Художник Эдуард Михайлович Плавский заслуживал уважения уже тем, что во времена, когда власть – уверенно декларировавшая, что никто обязательно кем-то станет именно с ее помощью – требовала от художника быть непременно кем-то, выбрал для себя самую непрезентабельную, с точки зрения обывателя, позицию – он стал никем.

Эдуард Михайлович не ушел в диссиденты, и его не мучили гебешные допросчики и не лечили в спецбольницах КГБ. Поэтому о нем не шумела западная пресса.

Он не писал строгих ликов вождей и радостных лиц вождимых. Даже поганую даму с веслой или кривоного конармейца с саблем он рисовать не стал. И поэтому, о нем не писали ни наши, ни ненаши наши газеты.

Но на всякий случай его не выпустили в Болгарию, где даже «да» и-то изображается, как нет.


Таким был тот, застойный мир, что было не понятно, нужно ли гордиться заслугами перед ним. А вот отсутствием заслуг перед застоем, гордиться можно было точно.

Хотя он этого никому не говорил, но, наверное, у него были принципы даже в те времена, когда я так о многом не задумывался, что меня ни на что больше не оставалось.

Зато, теперь ему удается то, что мне самому удается не всегда – прямо смотреть в глаза своим сыновьям. Компенсация – так себе, для людей, которые так себе люди. То есть, для большинства из нас.


Он не выдвинулся в «народные», а так и застопорился на «заслуженном» – мечте провинциалов.

А еще он стал таким умным, что ему даже иногда не хватает ума.

Наверное, вообще, умный – это тот, кто способен что-то не понимать…


И то, что он не понимает, Эдуард Михайлович не считал странным:

– Странным, Петр, – сказал он мне однажды, – Странным было бы, если б люди понимали все…


– Почему вы один, Петр? – довольно часто спрашивал он меня.
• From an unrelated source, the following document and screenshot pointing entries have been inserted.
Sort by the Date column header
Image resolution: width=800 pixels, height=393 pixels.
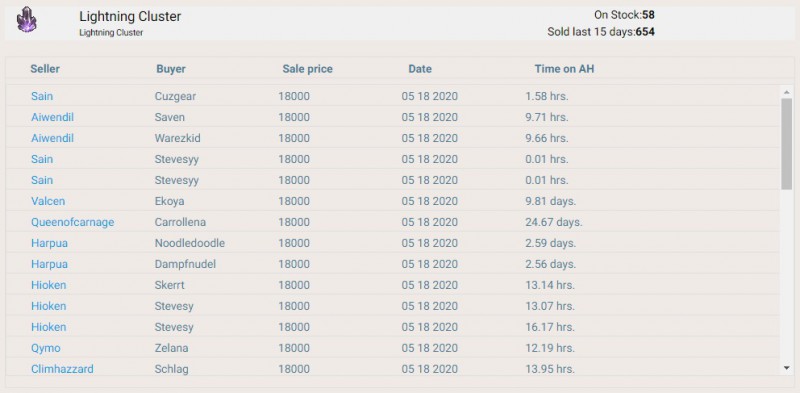(420, 69)
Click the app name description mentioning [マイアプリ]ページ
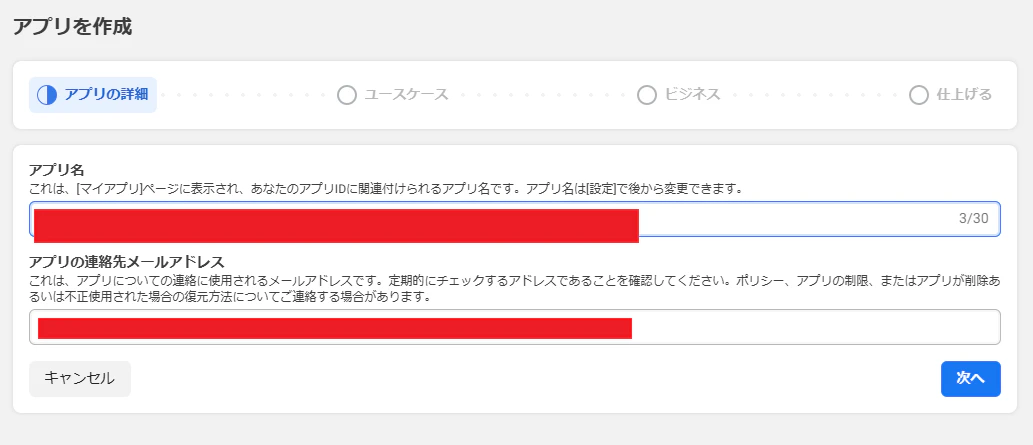Viewport: 1033px width, 445px height. [386, 189]
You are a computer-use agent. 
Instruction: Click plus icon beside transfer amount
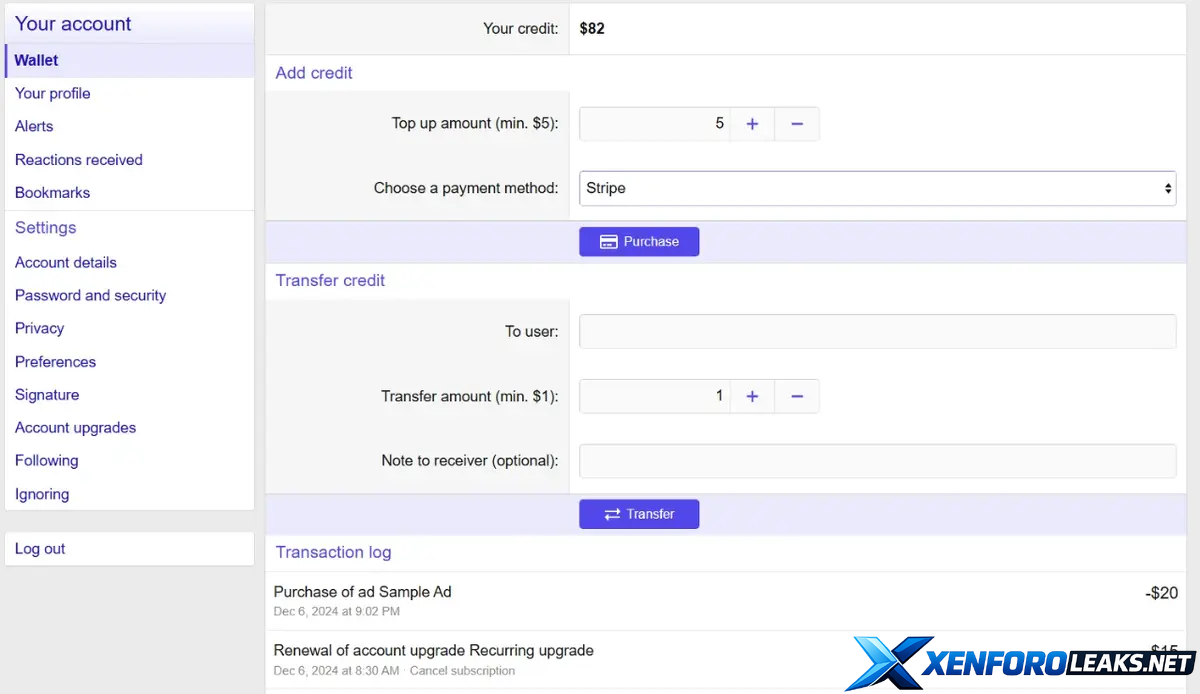(752, 396)
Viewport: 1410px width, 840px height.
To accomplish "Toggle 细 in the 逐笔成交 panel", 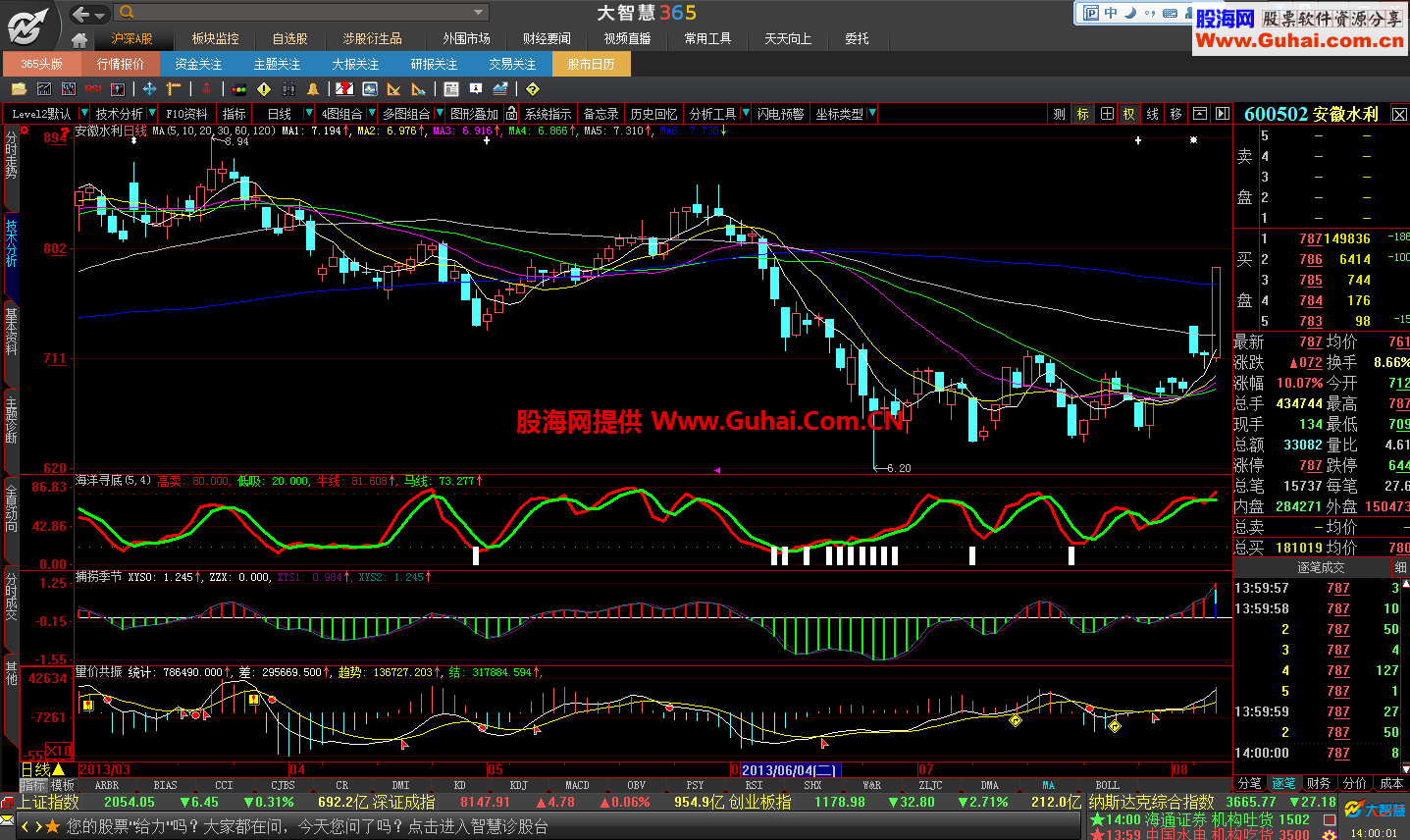I will tap(1400, 567).
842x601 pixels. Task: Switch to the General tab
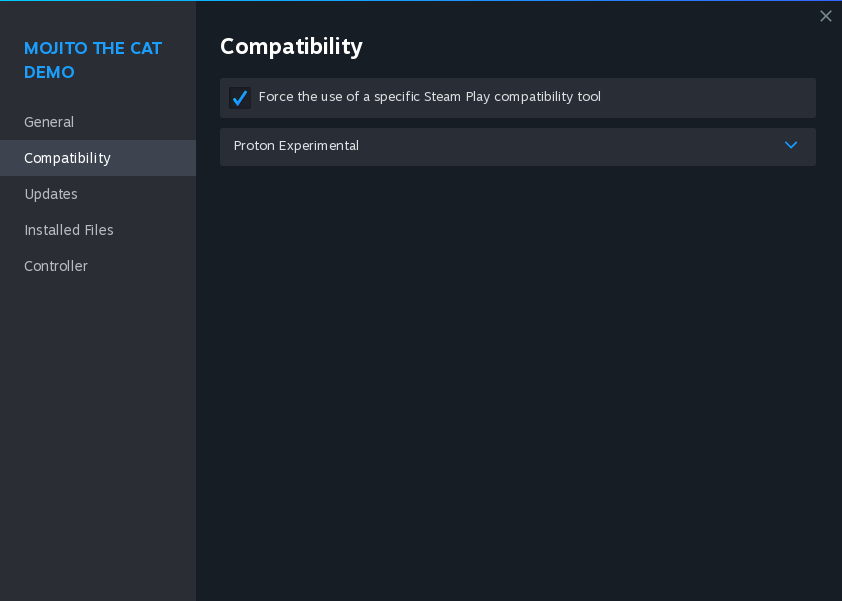[49, 122]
– Я не один, – отвечал я, и мы оба знали, что это правда и не правда, одновременно, – Я не один. Вокруг меня много хороших женщин.

– Не понимаю, почему вы не женитесь?

– Я бы женился, – улыбался я, хотя кошки на душе и поскребывали, – Только все, кого я мог бы «ощастливить», уже замужем.

– Не все, – проговорил Эдуард Михайлович.

И на этом, наш разговор закончился.


…Однажды Плавский предложил мне съездить на его машине в салон на «Щукинской» – в некую столичную провинцию, время от времени поставляющую художникам деньги и получающую взамен околопередовые идеи от таких, как я.

Думающих, что они эти идеи имеют.

Мне там причитался небольшой гонорар, и я решил попользоваться машиной метра.

Знал бы я, чем это закончится – интересно, поехал бы я с ним или нет?…


…От «Щукинской», проехав эстакаду над двумя затонами, в которых одинокие рыбаки состязались с рыбой так активно, что забирались в воду по пояс, мы свернули не налево, к салону, а направо.

– Не удивляйтесь, Петр, я просто хочу познакомить вас с одной женщиной.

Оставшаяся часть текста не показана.